▶ _To do_:
Write out the entries below exactly. End with the line that contains "Viewport: 1292px width, 493px height.".

▶ _Collected data entries_:
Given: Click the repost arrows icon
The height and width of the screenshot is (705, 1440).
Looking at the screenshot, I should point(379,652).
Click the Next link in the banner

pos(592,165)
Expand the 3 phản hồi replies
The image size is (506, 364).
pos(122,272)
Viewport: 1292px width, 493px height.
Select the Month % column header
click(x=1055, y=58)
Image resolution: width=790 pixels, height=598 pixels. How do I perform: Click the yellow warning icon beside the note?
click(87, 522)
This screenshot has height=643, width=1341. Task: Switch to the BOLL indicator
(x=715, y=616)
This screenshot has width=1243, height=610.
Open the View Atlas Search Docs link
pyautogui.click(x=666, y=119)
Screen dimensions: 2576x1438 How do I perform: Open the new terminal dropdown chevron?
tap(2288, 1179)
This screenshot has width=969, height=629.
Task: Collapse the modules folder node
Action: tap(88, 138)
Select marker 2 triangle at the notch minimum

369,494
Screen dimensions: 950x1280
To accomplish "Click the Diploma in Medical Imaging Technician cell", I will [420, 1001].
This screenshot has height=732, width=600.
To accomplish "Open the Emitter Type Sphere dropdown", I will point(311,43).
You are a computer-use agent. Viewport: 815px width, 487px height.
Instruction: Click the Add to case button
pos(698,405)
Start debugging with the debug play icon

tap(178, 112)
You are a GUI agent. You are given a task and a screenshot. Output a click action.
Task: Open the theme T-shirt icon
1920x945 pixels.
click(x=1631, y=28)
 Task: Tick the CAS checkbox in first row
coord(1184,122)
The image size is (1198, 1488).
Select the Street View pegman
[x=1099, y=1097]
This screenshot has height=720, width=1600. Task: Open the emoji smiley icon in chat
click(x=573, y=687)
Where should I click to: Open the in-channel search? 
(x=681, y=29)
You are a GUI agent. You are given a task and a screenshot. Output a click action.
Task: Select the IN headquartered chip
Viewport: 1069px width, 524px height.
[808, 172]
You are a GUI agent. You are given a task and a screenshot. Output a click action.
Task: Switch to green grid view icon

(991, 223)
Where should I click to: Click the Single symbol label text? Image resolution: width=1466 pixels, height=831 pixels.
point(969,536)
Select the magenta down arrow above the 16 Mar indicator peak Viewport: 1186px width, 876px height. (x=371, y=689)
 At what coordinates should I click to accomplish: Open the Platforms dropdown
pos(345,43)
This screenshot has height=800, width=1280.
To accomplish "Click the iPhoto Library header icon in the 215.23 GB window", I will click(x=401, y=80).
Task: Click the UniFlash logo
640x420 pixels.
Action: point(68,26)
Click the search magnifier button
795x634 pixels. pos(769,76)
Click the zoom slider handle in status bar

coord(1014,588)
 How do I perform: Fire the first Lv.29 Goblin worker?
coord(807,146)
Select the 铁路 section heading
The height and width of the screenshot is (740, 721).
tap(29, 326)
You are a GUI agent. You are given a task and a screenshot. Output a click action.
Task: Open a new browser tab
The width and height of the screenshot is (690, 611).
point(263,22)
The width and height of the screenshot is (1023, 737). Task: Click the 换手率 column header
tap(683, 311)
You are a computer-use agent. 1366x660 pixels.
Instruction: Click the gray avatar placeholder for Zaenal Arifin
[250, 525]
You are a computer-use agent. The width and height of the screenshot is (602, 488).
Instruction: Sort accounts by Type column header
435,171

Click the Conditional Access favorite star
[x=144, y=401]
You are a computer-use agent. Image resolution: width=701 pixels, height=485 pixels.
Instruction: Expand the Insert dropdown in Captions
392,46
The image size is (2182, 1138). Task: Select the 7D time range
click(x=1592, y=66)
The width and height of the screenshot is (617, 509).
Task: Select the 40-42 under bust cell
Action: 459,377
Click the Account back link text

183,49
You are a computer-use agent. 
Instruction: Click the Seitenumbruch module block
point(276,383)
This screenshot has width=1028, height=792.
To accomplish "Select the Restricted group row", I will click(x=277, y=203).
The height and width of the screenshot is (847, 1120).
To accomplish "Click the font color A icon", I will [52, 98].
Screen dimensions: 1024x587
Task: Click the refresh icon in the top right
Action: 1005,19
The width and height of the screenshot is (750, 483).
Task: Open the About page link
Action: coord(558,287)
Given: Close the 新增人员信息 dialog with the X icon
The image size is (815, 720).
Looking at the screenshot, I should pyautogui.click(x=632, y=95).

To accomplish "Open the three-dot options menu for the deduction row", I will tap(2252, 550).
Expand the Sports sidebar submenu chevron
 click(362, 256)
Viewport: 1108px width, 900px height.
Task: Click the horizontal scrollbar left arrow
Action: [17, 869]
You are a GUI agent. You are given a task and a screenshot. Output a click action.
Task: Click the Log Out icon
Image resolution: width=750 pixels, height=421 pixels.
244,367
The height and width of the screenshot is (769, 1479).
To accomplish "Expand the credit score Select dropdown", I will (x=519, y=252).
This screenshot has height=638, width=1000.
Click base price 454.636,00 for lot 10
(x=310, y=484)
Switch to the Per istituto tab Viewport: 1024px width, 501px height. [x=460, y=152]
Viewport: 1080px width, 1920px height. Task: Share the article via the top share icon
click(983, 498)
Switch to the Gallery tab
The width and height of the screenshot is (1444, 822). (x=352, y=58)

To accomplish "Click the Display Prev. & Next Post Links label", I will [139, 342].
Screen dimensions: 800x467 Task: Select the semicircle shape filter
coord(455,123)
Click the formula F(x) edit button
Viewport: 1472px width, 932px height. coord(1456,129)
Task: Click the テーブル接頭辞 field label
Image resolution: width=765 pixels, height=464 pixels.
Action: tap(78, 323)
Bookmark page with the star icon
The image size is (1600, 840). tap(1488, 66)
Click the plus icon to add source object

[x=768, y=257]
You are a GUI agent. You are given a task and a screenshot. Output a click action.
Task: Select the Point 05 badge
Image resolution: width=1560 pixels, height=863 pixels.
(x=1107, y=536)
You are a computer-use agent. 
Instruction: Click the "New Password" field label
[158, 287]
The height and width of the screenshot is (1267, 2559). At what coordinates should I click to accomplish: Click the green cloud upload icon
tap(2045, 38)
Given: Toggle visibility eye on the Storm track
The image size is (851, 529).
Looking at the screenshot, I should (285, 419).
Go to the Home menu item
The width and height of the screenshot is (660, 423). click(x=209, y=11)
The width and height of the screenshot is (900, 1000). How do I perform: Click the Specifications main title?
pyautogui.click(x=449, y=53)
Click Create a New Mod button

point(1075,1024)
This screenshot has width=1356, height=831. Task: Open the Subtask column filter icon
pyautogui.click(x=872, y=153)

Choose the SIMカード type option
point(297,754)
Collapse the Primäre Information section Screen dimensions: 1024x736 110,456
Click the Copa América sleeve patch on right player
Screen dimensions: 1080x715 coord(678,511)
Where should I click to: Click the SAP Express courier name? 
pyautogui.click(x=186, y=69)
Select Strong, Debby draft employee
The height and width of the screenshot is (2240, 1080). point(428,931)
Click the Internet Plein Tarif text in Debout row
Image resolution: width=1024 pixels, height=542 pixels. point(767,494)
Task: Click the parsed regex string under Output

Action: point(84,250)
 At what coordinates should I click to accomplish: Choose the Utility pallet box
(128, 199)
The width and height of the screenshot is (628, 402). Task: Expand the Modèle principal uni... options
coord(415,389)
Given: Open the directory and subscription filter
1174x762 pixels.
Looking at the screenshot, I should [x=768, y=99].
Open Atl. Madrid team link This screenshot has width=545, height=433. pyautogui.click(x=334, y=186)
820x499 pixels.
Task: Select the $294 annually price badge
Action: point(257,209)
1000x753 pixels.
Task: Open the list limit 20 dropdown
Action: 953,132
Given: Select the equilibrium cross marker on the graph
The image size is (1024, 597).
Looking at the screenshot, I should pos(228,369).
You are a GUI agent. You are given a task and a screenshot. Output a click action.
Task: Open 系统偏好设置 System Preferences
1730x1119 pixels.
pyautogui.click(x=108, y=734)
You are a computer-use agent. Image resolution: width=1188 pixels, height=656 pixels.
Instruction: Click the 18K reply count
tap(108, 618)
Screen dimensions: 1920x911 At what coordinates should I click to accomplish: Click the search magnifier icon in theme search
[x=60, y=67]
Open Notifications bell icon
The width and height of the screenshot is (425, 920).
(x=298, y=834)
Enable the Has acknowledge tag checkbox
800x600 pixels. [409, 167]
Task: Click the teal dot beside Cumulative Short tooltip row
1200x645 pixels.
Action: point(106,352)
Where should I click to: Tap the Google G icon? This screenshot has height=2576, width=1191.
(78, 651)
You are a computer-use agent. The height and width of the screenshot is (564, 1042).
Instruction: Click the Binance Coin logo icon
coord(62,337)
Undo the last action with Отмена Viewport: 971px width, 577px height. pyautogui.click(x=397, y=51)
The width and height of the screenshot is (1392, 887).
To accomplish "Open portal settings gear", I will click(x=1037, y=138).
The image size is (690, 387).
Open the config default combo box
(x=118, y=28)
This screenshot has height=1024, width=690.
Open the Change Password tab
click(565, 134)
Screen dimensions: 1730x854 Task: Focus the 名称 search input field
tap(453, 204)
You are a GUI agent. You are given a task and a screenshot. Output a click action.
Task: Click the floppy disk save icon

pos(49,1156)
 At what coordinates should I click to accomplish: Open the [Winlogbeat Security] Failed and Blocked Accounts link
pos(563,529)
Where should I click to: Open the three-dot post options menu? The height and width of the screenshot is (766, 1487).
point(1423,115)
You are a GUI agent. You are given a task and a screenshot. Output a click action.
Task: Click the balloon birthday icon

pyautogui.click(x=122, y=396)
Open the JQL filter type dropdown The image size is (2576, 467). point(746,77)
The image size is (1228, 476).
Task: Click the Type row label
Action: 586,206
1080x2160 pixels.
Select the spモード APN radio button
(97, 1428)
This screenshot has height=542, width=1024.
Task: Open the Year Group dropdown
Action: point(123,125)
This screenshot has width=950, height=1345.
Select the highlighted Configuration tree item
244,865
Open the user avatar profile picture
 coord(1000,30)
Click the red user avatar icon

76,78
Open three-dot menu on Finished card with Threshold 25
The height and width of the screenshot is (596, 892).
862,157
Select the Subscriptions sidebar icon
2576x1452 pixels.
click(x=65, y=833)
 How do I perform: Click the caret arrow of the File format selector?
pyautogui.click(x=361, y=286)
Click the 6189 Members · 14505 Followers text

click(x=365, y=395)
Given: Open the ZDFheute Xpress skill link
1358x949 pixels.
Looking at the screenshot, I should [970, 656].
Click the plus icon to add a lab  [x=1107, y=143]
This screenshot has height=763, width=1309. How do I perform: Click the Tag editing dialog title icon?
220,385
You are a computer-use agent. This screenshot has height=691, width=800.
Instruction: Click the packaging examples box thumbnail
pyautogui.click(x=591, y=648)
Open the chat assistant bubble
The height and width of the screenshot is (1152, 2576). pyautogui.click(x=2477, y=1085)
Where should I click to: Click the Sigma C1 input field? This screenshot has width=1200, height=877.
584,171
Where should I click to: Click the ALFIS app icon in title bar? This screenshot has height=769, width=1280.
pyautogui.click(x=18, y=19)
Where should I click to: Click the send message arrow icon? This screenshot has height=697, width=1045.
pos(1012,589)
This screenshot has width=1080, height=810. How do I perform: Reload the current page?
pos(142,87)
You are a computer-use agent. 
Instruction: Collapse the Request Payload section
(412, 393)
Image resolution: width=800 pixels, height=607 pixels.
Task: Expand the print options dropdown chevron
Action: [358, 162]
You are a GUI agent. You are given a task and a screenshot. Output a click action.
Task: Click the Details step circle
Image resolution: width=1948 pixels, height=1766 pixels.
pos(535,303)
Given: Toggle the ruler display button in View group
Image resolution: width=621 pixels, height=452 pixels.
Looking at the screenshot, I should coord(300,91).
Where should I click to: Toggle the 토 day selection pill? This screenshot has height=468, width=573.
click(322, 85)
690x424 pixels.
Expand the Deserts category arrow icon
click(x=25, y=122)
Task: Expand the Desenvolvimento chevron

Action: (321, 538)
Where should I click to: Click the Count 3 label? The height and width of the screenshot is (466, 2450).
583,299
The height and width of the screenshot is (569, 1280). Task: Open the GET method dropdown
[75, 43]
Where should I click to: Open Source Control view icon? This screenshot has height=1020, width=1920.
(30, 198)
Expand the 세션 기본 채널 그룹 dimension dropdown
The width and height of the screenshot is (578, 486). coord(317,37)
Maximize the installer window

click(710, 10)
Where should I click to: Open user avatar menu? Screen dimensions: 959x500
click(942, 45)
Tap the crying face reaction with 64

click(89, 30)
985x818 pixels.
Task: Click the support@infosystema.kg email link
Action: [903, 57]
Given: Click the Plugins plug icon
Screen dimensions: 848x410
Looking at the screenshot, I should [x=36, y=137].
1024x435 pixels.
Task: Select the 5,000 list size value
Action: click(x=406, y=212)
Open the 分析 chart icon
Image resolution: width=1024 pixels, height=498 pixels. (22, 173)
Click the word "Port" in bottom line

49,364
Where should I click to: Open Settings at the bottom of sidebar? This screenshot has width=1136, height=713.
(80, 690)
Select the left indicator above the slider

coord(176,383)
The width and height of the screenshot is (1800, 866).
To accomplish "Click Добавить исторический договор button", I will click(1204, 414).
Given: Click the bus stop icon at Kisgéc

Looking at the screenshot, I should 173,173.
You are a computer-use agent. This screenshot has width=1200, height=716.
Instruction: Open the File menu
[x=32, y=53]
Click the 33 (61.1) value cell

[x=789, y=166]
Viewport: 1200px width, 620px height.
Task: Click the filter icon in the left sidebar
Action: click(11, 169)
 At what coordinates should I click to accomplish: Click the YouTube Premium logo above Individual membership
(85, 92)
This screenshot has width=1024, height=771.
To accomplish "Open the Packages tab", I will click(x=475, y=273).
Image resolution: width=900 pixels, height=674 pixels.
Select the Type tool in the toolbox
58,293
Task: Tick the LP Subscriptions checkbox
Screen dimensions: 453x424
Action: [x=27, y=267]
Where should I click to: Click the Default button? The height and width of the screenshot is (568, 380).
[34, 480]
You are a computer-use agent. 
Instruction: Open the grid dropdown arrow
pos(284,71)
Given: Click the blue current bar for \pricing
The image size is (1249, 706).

▶ _Result for this task_:
Given: Click the repost arrows icon
The height and width of the screenshot is (705, 1440).
Looking at the screenshot, I should point(379,652).
Click the Next link in the banner

pos(592,165)
Expand the 3 phản hồi replies
The image size is (506, 364).
pos(122,272)
Viewport: 1292px width, 493px height.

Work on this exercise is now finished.